- **WORK TO DO**: Give the rows again from the line containing "The width and height of the screenshot is (640, 489)." down to the line containing "Action: (x=859, y=1203)", changing "Instruction" to "Directive" and leaving everything else as it is.

─── DATA PROVIDED ───

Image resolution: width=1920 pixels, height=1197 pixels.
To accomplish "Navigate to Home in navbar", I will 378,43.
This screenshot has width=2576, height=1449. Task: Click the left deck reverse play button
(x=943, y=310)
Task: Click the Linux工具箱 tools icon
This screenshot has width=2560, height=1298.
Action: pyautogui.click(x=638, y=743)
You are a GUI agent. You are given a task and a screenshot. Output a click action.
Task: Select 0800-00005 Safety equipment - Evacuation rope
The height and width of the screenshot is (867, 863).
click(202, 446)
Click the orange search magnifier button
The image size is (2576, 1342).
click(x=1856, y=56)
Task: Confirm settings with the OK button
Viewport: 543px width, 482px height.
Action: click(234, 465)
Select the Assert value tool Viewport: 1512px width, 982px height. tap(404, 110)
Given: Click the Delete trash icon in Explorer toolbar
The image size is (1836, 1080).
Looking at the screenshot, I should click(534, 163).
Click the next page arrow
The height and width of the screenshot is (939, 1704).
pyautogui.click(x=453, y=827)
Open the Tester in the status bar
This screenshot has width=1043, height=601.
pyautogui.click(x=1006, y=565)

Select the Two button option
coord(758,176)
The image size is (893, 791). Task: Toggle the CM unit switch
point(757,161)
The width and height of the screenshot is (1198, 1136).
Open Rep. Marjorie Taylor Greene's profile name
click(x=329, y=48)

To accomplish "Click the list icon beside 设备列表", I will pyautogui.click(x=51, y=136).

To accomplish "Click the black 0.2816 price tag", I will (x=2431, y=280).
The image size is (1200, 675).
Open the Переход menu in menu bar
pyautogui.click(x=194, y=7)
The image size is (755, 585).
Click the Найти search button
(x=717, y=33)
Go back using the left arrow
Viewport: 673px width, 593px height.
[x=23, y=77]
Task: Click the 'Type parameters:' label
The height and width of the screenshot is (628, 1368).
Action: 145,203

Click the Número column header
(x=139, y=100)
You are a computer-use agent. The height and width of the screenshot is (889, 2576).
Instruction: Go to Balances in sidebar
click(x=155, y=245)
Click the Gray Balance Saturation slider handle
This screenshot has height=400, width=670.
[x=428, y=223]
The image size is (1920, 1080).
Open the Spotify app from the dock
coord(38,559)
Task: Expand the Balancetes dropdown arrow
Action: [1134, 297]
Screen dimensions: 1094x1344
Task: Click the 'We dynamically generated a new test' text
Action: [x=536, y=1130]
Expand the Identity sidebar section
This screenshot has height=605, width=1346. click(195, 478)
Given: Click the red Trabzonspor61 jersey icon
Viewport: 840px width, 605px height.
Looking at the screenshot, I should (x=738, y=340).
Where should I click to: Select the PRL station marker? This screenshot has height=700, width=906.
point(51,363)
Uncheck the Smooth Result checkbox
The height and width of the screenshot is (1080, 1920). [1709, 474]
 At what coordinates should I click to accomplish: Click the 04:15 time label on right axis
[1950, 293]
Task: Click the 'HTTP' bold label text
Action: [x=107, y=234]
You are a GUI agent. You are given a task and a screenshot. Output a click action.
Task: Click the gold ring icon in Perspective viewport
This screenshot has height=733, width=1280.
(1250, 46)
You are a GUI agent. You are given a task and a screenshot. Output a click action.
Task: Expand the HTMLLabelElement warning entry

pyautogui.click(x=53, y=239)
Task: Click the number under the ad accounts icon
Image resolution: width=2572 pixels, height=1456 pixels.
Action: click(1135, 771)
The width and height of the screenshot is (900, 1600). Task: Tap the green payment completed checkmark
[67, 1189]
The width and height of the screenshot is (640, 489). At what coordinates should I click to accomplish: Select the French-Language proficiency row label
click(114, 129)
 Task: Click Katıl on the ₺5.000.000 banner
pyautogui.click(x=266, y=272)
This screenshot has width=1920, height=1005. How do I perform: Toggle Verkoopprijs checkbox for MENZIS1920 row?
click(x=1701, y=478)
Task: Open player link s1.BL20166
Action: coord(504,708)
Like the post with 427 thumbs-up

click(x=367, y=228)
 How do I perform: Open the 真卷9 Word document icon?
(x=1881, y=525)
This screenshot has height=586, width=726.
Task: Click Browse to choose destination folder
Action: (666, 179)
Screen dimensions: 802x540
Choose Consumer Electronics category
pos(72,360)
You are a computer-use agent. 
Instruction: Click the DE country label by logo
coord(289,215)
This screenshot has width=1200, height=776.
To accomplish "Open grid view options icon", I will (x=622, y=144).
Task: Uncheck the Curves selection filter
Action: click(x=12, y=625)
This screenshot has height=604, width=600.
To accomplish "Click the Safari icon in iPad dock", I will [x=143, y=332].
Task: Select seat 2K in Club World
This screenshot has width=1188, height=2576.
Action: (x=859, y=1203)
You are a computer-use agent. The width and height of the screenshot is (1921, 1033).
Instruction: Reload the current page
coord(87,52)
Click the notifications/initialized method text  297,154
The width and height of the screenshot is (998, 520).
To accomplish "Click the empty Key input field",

───

- **RIGHT ANSWER**:
The width and height of the screenshot is (640, 489). At what coordinates should I click to accomplish: Select the French-Language proficiency row label
click(114, 129)
 Task: Click Katıl on the ₺5.000.000 banner
pyautogui.click(x=266, y=272)
This screenshot has width=1920, height=1005. How do I perform: Toggle Verkoopprijs checkbox for MENZIS1920 row?
click(x=1701, y=478)
Task: Open player link s1.BL20166
Action: coord(504,708)
Like the post with 427 thumbs-up

click(x=367, y=228)
 How do I perform: Open the 真卷9 Word document icon?
(x=1881, y=525)
This screenshot has height=586, width=726.
Task: Click Browse to choose destination folder
Action: (666, 179)
Screen dimensions: 802x540
Choose Consumer Electronics category
pos(72,360)
You are a computer-use agent. 
Directive: Click the DE country label by logo
coord(289,215)
This screenshot has width=1200, height=776.
To accomplish "Open grid view options icon", I will (x=622, y=144).
Task: Uncheck the Curves selection filter
Action: click(x=12, y=625)
This screenshot has height=604, width=600.
To accomplish "Click the Safari icon in iPad dock", I will [x=143, y=332].
Task: Select seat 2K in Club World
This screenshot has width=1188, height=2576.
Action: (x=859, y=1203)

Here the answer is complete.